Eight growing seasons ago in 2013, Salisbury Family Services (SFS) board member and professional gardener Peggy O’Brien had the seed of an idea for an organic community garden on the rocky grass area in front of the SFS office. Her vision took root with fellow board members and Director of Social Services Patrice McGrath and the Hewat Community Garden was founded.

When O’Brien left the area the following year, Cathy Niles took over as the volunteer garden coordinator. Why her? “It wasn’t my gardening expertise,’ chuckles Niles, now a board member of SFS, “ I was still new to growing vegetables but I have a personality meant for organizing things.” This includes helping McGrath administer the 38 plots, communicating about garden rules with subscribers, organizing capital improvements, general maintenance (moving garden tools and furniture in and out of winter storage, getting the water turned on/off, mowing the grass, organizing the disposal of compost with volunteer Josh Allyn), and growing a plot’s worth of veggies, especially for The Corner Food Pantry.

A visit to the garden is like walking through the gate into something magical. This has everything to do with local architect Mac Gordon’s circular design, which harnesses the shape’s spiritual power and must add some magic energy because the garden is prolific. Around the periphery of the garden is a sturdy fence, upgraded two years ago when four-footed marauders stormed the barriers on a too-regular basis. Thirty-eight plots radiate out to the fence. In the center are several herb and pollinator gardens.  

Bees are not the only creatures benefiting from pollination. For Niles, “The garden is a visual reminder of how people can come together for a common purpose. We have folks from a variety of professional backgrounds and different levels of gardening expertise. Information and seedlings are shared throughout the garden.”
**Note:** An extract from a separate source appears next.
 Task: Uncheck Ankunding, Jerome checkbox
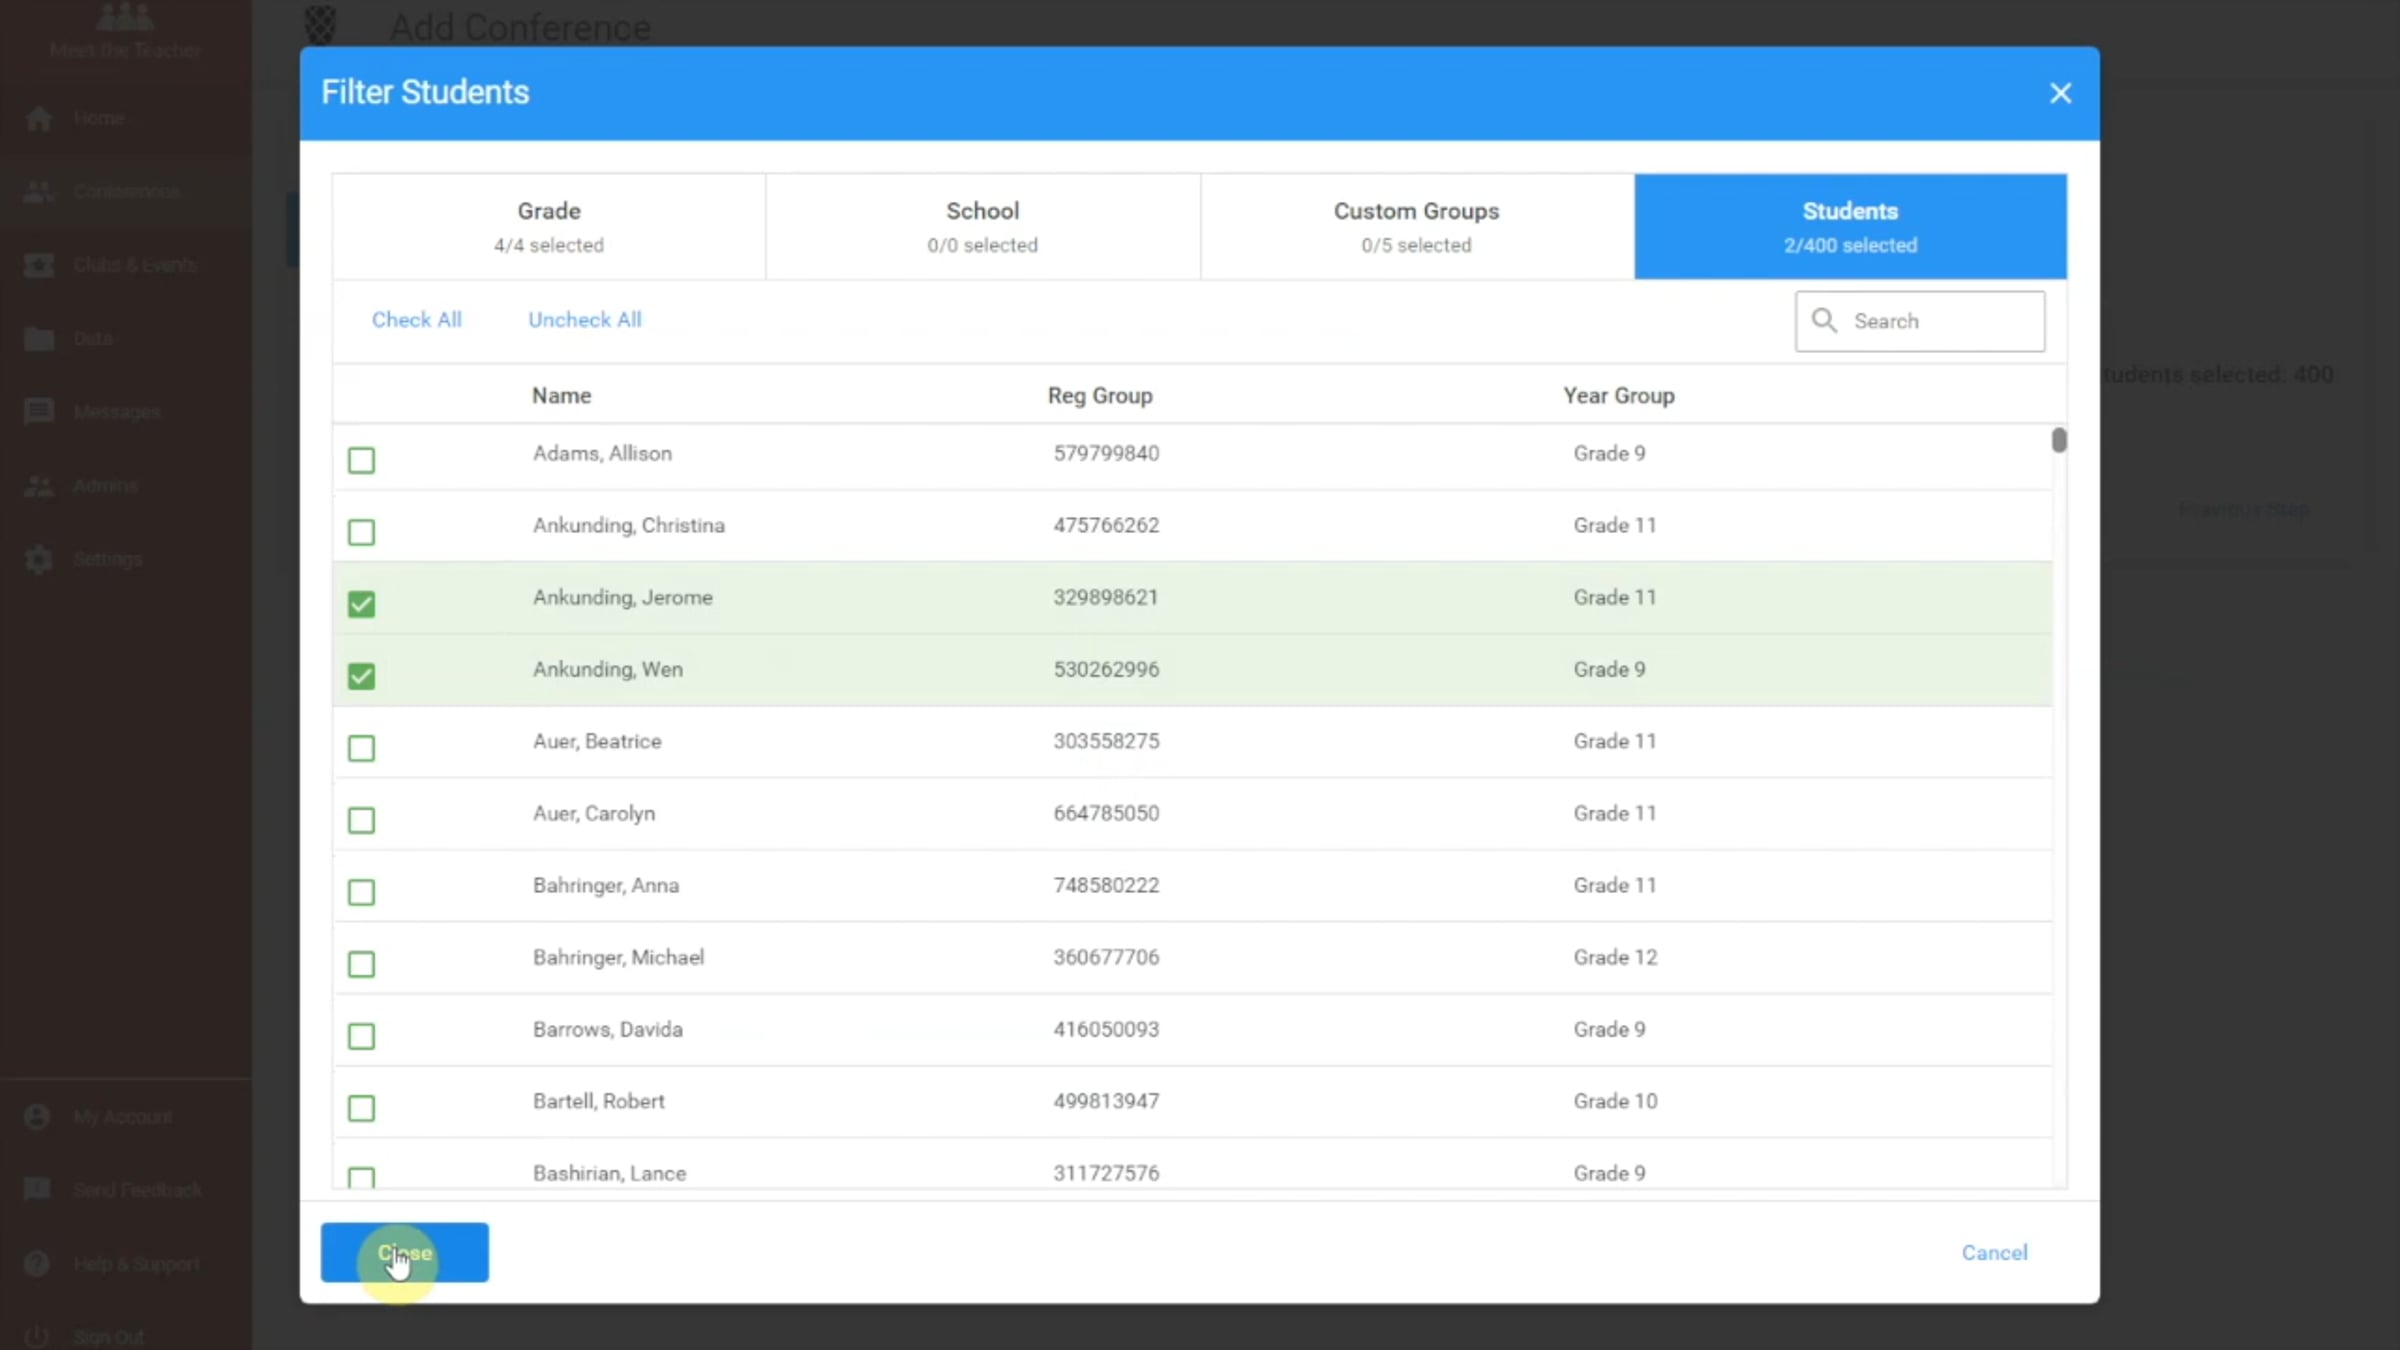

Every plot bears the stamp of the originality of its gardener. Some grow all vegetables, some a mix of flowers and vegetables, and for Helen Baldwin, a dedicated pollinator enabler, it’s milkweed that has become her focus. Singlehandedly, she has harnessed milkweed–if that’s possible, which is the sole food of the Monarch butterfly. Last year, she registered the community garden as a Monarch Waystation, a program of Monarch Watch as she began to cultivate the plant to aid the disappearing Monarch Butterfly.

Baldwin explains, “The program offers a number of guidelines for becoming a Waystation. Regarding milkweed, the guideline is that you have at least 10 milkweed plants, made up of two or more species. When all the milkweed popped up in my plot this spring, I realized the community garden would truly be an attractive place for monarch caterpillars and butterflies.

Fellow gardener Rosina Rand “loves the community–and kale. It’s pleasant in the garden, and as a lifelong gardener, I learn from the people around me. And I’m grateful that it honors the Hewats, a family that has been so generous to this community.” Heath Prentis has her own take on the garden, “It’s a joy being here and I’m amazed at how productive my garden is.” As she stands with the garden hose in one hand and a clump of weeds in the other, she reflects, “For me, this garden is a sanctuary in these times.”